Several misconceptions around sex- and gender-sensitive medicine still limit its application in cancer research and care
For those working in the area, the definition of gender medicine - more precisely, sex- and gender-sensitive medicine - is well established: it is a transversal discipline that considers both biological sex differences (i.e hormones and sex chromosomes) and the sociocultural influences of gender (i.e behaviour, lifestyle) on disease risk, presentation and treatment, with the ultimate goal of improving health outcomes for all patients with cancer.
Yet despite its growing relevance, particularly in the context of current political debates on diversity, equity, and inclusion, misunderstandings about what gender medicine actually encompasses have become increasingly visible.
Confusion is widespread, not only in society at large but even among healthcare professionals. Gender medicine is often mistaken for women’s health, associated with LGBTQI advocacy, or linked to topics such as promoting the career of female professionals, reproductive health or work-life balance.

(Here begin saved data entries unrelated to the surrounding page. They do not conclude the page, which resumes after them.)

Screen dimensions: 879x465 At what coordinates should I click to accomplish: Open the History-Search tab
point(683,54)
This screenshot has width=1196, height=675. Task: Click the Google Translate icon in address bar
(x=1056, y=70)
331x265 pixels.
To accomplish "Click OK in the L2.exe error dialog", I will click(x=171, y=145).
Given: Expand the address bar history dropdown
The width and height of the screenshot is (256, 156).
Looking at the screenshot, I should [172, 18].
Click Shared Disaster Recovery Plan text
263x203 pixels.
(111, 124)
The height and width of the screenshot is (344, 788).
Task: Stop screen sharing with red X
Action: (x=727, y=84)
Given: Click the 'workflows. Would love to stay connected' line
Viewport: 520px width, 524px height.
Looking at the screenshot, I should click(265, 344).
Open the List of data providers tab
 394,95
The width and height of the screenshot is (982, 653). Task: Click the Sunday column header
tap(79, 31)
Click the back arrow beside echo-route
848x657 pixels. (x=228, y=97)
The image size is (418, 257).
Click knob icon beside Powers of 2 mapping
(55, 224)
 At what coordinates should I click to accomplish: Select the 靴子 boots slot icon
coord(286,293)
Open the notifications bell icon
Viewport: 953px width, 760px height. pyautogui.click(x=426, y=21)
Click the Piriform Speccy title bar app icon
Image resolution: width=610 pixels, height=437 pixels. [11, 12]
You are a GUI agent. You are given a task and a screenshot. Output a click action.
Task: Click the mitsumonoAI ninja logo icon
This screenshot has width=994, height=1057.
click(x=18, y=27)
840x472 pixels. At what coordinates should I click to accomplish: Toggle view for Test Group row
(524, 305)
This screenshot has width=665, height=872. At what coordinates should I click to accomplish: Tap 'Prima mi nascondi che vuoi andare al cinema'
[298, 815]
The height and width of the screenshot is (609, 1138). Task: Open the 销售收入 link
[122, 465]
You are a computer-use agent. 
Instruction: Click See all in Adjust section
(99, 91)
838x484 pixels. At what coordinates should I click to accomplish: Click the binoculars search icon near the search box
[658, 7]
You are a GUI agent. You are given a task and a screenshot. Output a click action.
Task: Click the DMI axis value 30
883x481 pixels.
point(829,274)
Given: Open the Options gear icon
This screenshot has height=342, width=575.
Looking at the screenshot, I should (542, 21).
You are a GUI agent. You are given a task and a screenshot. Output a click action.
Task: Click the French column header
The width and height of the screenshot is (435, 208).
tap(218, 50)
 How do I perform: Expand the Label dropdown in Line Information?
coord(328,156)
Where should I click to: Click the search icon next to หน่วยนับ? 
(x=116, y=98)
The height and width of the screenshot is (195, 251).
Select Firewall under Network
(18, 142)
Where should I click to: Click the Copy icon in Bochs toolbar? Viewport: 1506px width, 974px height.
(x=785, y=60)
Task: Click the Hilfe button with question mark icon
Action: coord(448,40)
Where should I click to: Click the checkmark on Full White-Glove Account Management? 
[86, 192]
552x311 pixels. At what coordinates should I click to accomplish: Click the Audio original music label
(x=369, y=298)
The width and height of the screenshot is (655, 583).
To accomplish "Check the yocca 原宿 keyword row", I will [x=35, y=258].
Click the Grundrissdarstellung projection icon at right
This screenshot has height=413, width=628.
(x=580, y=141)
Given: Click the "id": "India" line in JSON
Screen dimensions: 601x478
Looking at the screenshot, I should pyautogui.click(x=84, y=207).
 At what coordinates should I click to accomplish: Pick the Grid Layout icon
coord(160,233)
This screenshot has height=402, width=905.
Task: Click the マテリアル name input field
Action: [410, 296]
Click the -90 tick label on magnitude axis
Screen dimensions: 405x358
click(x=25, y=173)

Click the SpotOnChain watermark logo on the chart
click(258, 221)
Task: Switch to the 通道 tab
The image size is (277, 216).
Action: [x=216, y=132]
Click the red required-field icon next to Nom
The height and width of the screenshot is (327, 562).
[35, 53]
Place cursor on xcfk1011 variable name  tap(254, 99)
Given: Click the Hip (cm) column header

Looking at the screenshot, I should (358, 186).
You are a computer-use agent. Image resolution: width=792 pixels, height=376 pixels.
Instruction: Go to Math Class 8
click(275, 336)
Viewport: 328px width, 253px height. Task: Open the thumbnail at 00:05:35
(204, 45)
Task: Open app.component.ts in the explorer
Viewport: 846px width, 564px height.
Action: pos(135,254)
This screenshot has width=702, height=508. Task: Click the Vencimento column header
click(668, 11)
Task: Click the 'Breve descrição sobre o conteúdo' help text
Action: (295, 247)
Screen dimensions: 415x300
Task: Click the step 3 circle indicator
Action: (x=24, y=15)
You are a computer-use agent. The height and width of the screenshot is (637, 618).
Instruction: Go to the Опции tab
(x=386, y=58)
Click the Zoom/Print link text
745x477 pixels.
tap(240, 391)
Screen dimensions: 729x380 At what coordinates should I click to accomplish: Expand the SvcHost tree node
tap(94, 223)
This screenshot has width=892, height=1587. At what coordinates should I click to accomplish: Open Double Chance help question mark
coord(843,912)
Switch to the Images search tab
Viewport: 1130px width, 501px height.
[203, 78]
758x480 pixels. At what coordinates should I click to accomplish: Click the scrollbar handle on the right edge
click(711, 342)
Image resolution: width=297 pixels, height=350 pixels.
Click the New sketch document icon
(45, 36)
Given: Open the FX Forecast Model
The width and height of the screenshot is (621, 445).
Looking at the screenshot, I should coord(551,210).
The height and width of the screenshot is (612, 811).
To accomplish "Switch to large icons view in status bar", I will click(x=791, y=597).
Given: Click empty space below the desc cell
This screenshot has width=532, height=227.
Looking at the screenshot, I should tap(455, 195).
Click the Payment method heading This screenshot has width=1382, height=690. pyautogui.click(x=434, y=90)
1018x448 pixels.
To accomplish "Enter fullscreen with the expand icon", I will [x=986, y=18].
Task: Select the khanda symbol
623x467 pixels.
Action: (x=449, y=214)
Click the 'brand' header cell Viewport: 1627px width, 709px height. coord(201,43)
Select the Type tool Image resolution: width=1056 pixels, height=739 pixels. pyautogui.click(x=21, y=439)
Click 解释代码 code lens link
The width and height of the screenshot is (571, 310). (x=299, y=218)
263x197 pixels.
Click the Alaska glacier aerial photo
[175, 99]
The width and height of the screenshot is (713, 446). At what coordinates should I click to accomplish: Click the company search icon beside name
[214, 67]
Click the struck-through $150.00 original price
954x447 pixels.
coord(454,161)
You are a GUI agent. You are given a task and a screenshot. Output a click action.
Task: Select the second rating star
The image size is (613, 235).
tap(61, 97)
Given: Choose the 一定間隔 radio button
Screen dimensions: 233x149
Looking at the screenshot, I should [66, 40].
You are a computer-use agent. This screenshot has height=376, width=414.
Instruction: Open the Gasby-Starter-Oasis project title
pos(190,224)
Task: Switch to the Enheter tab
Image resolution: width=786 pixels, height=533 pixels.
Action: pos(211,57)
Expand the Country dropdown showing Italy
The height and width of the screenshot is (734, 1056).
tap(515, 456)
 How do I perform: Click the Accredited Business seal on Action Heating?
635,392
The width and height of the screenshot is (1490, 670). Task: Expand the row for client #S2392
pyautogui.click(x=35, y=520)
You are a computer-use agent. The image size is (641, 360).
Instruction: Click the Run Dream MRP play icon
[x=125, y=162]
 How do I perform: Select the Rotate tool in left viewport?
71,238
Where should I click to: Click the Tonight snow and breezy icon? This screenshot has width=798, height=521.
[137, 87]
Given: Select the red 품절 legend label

Why do these misunderstandings persist despite awareness of this topic is rising?
One important driver of the misconception that gender medicine is synonymous with women’s health is the persistent sex and gender data gap, which disproportionately affects women. Historically, women were excluded from many clinical trials. While initially aimed at protecting women from potential drug-related pregnancy risks, this approach resulted in establishing men’s physiology as the standard. Even after regulatory authorities mandated greater female representation, the inclusion of women in oncology trials has remained unchanged over the last two decades, with a female to male ratio of 60:40 in most disease entities (JAMA Oncol. 2021 Oct 1;7(10):1569-1570 ). Together with the lack of reporting of clinical trials segregated by sex, as requested by the Sex and Gender Equity Research (SAGER) guidelines, this results in insufficient understanding of disease biology, symptom presentation, and balance of treatment efficacy versus toxicity in women (Lancet. 2024 Jan 20;403(10423):226-228). As a result of this well-recognised disadvantage for the female patient population, gender medicine is often perceived as an effort to “fix” women’s underrepresentation rather than a holistic approach aimed at improving outcomes for all patients, regardless of sex or gender.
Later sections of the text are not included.